Bulker Boozer Banned

 maritime safety news  Comments Off on Bulker Boozer Banned
Mar 082012

Booze and bulker didn't mix

The Vessel Master of the M/V Laconia has pleaded guilty to operating a commercial vessel under the influence of alcohol on the Columbia River. Georgios Choulis pled guilty and was sentenced by the Honorable Marco Hernandez to one year probation and a $500 fine. Choulis is also prohibited from sailing in any capacity on waters subject to the jurisdiction of the United States for one year.

Choulis was charged by information with negligent operation of a commercial vessel, a class A misdemeanor. Choulis was the only licensed Vessel Master on the M/V Laconia, a 736 foot commercial vessel, sailing under the flag of Malta. M/V Laconia was attempting to cross the Columbia Bar, one of the most dangerous bars in the world, when the Coast Guard and a pilot from the Columbia River Bar Pilots Association boarded the M/V Laconia to assist in crossing the bar. Choulis was not present for the crossing and was instead found sleeping in his berth with a strong odor of alcoholic beverages surrounding him. Coast Guard officials observed an almost empty bottle of scotch and the defendant appeared to be slurring his words.

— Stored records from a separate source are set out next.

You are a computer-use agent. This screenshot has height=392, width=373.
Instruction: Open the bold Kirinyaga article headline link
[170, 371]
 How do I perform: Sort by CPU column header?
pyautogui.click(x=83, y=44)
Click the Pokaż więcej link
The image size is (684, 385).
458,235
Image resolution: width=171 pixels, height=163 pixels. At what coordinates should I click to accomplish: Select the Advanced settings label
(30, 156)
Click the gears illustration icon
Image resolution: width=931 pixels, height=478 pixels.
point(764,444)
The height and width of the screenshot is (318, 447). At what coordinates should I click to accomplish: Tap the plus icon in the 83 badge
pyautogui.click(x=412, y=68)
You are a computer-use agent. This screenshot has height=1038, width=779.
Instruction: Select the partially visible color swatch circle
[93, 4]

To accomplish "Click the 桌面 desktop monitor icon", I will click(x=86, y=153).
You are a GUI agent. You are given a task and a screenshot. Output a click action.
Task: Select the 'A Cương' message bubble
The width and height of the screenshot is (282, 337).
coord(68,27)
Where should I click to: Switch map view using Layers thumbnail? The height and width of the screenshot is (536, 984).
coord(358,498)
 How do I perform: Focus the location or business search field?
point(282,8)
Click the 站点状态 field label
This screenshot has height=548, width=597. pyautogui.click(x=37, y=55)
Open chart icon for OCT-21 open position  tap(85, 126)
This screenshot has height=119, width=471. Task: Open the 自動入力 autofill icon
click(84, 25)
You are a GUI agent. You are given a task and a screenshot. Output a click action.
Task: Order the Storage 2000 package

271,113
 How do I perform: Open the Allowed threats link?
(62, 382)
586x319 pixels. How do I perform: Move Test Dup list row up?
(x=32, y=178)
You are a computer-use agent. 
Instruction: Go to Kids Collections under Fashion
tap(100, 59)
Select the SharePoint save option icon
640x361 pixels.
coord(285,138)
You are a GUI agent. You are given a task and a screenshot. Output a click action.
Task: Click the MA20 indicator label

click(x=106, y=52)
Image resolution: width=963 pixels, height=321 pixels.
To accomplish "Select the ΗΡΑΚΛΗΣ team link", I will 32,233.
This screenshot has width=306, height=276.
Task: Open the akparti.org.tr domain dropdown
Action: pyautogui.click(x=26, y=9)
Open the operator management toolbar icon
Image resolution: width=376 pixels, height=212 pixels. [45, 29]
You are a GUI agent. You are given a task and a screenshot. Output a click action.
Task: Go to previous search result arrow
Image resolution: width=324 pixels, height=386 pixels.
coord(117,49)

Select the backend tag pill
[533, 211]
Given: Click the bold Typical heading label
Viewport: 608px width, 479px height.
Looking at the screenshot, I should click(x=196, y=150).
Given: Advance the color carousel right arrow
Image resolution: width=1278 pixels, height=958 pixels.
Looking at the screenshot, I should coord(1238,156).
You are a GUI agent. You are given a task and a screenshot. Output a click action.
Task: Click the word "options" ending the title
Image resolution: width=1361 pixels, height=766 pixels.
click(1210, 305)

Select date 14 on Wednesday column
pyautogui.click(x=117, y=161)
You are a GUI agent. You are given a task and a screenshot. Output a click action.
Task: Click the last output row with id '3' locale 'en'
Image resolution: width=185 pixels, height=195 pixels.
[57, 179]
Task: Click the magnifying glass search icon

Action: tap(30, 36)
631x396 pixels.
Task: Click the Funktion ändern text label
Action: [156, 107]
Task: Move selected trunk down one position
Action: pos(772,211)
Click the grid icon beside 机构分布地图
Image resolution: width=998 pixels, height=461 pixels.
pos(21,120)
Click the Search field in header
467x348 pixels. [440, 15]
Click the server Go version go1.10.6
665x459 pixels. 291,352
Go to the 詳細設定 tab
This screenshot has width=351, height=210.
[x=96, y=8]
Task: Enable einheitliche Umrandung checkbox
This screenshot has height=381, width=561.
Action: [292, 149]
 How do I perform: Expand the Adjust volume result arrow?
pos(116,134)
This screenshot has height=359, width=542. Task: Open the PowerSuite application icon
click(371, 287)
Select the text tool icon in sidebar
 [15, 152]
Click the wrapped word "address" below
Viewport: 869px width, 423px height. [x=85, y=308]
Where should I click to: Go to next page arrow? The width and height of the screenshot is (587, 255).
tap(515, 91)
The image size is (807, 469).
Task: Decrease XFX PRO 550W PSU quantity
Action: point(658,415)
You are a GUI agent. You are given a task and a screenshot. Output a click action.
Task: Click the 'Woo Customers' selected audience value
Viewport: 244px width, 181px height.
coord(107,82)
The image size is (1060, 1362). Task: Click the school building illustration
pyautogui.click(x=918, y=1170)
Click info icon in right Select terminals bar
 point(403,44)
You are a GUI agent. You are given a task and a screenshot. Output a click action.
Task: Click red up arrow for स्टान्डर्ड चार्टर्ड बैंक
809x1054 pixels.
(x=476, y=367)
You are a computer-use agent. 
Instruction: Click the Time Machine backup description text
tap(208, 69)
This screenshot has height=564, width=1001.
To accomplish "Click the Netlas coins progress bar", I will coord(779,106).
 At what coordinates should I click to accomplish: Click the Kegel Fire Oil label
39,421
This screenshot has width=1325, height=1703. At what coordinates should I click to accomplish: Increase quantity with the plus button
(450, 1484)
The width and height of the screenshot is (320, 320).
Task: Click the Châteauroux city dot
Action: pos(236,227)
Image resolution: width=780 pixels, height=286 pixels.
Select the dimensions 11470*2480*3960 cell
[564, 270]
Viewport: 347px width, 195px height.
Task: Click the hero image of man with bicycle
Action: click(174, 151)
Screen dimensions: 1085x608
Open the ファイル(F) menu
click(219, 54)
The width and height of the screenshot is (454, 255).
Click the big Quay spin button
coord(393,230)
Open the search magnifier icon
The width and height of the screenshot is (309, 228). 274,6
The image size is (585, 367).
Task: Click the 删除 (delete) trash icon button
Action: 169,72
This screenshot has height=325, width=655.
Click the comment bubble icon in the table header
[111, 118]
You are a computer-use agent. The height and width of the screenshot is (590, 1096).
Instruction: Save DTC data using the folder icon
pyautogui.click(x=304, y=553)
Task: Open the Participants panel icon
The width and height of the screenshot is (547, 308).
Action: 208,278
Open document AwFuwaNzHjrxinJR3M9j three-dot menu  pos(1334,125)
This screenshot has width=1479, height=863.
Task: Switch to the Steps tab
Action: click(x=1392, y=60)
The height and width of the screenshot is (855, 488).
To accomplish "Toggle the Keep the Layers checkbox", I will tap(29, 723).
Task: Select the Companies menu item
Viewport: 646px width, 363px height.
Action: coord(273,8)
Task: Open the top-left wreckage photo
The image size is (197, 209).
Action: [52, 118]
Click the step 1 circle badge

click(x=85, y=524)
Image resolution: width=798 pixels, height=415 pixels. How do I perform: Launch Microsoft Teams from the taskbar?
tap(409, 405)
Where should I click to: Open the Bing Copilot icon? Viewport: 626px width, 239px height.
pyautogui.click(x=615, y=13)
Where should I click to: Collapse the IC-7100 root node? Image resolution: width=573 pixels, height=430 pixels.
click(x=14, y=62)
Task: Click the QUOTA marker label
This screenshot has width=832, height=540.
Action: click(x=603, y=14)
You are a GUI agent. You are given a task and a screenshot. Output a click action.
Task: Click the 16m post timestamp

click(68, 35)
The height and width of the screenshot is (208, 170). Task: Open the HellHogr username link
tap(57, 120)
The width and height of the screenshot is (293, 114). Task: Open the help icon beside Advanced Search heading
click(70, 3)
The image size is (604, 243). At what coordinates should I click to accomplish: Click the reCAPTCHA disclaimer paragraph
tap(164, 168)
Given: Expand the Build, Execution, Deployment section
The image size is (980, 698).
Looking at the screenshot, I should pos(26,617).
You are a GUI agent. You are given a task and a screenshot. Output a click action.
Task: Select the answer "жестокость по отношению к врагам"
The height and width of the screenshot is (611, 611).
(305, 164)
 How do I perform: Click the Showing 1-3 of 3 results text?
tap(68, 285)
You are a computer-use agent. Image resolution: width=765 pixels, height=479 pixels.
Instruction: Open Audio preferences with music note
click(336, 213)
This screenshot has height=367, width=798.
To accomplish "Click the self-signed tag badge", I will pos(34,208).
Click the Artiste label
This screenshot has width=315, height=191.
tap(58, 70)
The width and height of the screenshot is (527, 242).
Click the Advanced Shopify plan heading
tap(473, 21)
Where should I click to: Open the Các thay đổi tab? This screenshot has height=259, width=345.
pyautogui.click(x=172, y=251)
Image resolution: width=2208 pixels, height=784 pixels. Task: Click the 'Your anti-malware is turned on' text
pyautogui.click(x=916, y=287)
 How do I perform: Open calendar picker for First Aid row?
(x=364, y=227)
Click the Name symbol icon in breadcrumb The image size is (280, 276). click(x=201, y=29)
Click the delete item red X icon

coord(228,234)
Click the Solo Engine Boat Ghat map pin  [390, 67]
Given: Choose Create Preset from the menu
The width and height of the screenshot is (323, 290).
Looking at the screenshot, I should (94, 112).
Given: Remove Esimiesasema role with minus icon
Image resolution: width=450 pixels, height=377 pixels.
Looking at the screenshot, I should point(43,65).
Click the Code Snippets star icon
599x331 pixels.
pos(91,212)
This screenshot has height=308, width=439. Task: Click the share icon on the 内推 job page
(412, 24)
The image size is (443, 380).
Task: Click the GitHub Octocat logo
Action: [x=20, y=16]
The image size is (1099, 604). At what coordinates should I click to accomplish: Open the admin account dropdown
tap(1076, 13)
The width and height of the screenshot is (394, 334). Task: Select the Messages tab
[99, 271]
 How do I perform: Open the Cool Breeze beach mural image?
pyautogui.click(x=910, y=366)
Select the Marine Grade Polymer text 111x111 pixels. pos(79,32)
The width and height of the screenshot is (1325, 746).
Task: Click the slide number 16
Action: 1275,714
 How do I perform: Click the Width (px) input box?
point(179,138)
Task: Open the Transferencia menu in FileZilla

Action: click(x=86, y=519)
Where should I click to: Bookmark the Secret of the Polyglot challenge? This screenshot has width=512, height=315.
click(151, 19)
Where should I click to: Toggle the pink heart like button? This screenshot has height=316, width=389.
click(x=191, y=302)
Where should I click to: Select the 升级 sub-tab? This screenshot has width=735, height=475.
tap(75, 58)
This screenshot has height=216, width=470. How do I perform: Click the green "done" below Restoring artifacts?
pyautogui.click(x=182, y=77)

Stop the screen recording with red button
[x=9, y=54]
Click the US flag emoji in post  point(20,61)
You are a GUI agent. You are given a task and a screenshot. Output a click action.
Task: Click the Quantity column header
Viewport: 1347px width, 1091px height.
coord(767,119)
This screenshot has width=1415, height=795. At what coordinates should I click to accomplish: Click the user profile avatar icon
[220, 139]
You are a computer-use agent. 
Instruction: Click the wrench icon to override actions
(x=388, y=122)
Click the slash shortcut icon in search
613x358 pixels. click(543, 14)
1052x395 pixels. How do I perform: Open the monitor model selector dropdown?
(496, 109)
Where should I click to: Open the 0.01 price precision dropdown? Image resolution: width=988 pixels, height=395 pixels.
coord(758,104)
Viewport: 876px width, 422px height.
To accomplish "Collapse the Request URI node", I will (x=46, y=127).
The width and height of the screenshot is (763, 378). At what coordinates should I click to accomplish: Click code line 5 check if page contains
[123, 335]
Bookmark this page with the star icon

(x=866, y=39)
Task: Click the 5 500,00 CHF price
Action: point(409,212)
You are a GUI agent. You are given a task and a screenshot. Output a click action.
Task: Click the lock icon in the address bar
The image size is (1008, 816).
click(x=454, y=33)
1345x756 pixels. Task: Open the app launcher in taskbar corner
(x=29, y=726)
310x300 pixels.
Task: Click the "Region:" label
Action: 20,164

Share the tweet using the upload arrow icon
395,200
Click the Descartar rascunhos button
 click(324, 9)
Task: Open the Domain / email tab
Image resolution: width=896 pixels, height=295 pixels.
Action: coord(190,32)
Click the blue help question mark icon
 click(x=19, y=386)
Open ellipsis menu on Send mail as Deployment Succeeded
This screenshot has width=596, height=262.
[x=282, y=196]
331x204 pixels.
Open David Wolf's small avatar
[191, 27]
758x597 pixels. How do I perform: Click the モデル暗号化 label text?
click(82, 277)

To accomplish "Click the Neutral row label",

A breathalyzer test indicated Choulis had a blood alcohol content of .287. Another breathalyzer, approximately one hour later showed a blood alcohol content of .118. Federal law prohibits the operation of commercial vessels with a blood alcohol content over .04. Choulis was taken into custody on February 28, 2012 and pled guilty three days later on March 2, 2012.

“Today we send a message that we will fight to protect sailors, property and the environment on the waters of the United States,” said U.S. Attorney Amanda Marshall. “If you fail to comply with federal law on the waters of the United States, you will be held to account. We will not tolerate the reckless acts of those who endanger safety in commercial shipping and maritime. I want to thank the Coast Guard and other agencies involved in their prompt and professional investigation of this matter and bringing this defendant to justice.”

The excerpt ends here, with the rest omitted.